Item 1.01 Entry into a Material Definitive Agreement.

 

(a) Agreement and Plan of Merger

On April 5, 2011, Orchid Cellmark Inc., a Delaware corporation (“Orchid”), entered into an Agreement and Plan of Merger (the “Merger Agreement”) with Laboratory Corporation of America Holdings, a Delaware corporation (“LabCorp”), and OCM Acquisition Corp., a Delaware corporation and wholly owned subsidiary of LabCorp (“Purchaser”), pursuant to which LabCorp will acquire Orchid in a two-step transaction. On April 6, 2011, Orchid and LabCorp issued a joint press release announcing the execution of the Merger Agreement.
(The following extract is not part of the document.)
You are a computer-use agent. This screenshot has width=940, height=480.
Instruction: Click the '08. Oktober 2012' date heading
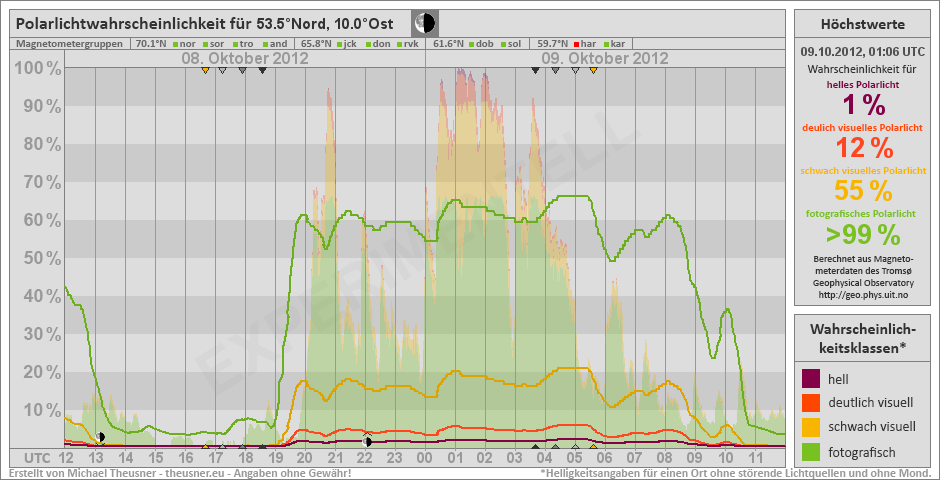244,58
A copy of the press release is attached hereto as Exhibit 99.1 and incorporated herein by reference.

Pursuant to the Merger Agreement, and subject to its terms and conditions, Purchaser will commence a cash tender offer (the “Offer”) to acquire all of the outstanding shares of Orchid’s common stock, par value $0.001 per share, including, to the extent outstanding, the associated preferred stock purchase rights (the “Rights”) issued under the Rights Agreement, dated July 27, 2001, as amended, between Orchid and American Stock Transfer & Trust Company, as rights agent, (such Rights, to the extent outstanding, together with the shares of Orchid common stock, the “Shares”). In the Offer, each Orchid shareholder will receive for each Share validly tendered and not withdrawn, $2.80 per Share, net to the selling shareholder in cash, without interest thereon and subject to any tax withholding (the “Offer Price”), upon the terms and subject to the conditions set forth in the Merger Agreement.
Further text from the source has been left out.